There is no need to describe the complex issues and scenarios as these are circumvented by a policy of using only fully-recycled papers. The focus of this is how to ensure fully-recycled papers are used.
Factors to consider
The main issues to be aware of are the sources of the waste and use of the term ‘recycled’. The main concepts are pre-consumer waste and post-consumer waste but terminology relating to these concepts is not consistent and there’s long been an issue around “who is the consumer”? (The end-user of the finished product or an intermediate processor?)
The Forest Stewardship Council (FSC), in recognition of the importance of recycling paper and (and timber), plays in protecting the world’s forests, introduced the FSC Recycled Label. This is the only scheme that brings clarity to the above issue by defining, from an environmental angle, the above concepts.
The FSC definition of post-consumer waste is: fibre that has been reclaimed from a product or after that product has been used for its intended purpose by individuals or businesses. Wood products carrying the FSC Recycled Label have been verified by a third-party certification body as containing a minimum of 70 per cent post-consumer reclaimed materials; the remaining percentage must be verified as pre-consumer waste.
Best procurement practice
- The most important first step is to request from the supplier appropriate information, considering the above factors, to allow an informed procurement decision. Specify an FSC-certified recycled material; use an FSC certified printing company and include the FSC Recycled logo on the printed product.

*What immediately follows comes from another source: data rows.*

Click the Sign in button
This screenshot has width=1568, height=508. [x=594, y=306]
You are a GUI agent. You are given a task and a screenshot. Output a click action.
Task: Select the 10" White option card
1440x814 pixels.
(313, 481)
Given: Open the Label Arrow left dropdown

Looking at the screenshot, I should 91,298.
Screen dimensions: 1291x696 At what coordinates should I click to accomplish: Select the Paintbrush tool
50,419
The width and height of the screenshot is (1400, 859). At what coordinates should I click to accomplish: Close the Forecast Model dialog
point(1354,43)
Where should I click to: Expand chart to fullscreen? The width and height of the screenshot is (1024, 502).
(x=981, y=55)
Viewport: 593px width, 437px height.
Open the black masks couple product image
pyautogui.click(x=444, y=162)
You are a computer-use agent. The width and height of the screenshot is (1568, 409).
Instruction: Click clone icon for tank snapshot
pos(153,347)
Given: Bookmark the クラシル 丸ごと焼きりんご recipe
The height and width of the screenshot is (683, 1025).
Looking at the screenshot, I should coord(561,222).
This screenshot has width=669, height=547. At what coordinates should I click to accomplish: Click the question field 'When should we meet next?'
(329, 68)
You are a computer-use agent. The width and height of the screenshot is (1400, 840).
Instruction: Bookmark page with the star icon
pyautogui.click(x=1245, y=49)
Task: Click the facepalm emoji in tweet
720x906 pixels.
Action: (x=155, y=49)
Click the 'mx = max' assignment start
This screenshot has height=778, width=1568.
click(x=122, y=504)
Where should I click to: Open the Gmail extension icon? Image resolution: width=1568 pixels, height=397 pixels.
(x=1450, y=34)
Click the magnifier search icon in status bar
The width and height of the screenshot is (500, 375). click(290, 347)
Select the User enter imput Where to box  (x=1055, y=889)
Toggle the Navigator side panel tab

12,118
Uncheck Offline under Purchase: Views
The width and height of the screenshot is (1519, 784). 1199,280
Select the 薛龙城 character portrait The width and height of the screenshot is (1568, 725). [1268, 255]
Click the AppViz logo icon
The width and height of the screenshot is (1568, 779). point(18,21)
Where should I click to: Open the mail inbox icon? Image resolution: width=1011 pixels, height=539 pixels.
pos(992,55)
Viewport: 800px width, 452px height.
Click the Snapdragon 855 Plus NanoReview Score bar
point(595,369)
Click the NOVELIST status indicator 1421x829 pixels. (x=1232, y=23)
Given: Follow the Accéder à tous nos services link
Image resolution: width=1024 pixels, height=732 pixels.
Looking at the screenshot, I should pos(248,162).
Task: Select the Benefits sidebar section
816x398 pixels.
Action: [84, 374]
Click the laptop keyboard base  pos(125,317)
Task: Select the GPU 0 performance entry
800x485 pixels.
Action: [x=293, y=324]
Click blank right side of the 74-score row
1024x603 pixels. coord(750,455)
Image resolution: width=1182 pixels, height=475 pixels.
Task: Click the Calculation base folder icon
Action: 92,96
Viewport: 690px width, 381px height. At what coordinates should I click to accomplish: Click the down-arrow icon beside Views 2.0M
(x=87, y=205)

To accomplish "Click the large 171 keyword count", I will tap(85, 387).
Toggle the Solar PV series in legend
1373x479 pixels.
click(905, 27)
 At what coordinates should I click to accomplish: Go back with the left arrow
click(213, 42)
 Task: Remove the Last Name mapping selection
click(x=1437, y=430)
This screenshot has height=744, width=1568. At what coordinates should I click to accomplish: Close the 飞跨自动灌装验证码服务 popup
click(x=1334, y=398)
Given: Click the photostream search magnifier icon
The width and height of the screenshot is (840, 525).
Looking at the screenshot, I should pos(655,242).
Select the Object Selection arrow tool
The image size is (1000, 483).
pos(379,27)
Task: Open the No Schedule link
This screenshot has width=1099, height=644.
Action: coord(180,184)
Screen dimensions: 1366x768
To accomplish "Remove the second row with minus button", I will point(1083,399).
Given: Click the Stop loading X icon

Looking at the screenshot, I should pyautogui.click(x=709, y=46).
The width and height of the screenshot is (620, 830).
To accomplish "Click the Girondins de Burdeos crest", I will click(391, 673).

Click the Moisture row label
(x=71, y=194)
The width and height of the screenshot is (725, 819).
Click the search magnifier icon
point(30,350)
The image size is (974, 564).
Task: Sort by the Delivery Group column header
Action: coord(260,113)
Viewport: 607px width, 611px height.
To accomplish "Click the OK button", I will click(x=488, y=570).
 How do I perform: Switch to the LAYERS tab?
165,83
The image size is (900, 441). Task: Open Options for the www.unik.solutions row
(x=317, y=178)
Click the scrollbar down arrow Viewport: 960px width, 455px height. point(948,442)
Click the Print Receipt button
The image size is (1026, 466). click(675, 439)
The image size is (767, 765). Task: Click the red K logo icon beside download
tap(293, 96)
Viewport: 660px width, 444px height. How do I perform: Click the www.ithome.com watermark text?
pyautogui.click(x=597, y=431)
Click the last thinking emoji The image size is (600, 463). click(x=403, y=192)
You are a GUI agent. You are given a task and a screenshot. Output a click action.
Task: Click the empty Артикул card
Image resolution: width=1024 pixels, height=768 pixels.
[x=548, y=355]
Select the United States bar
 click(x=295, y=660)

- Production scenarios where an FSC certified recycled paper is unavailable will be rare but in such a scenario the next best option may be to use a non-FSC recycled paper or an FSC certified virgin fibre paper.
Additional factors relevant to paper procurement
Paper mills make unbranded papers and do not engage directly with consumers. Paper merchants take on the role of branding, promoting and distributing papers to printing companies. Relationships are specific and no merchant has relationships with all mills and most printing companies have in place contracts with specific paper merchants. The product offering, therefore, is a reflection of commercial relationships and not exhaustive.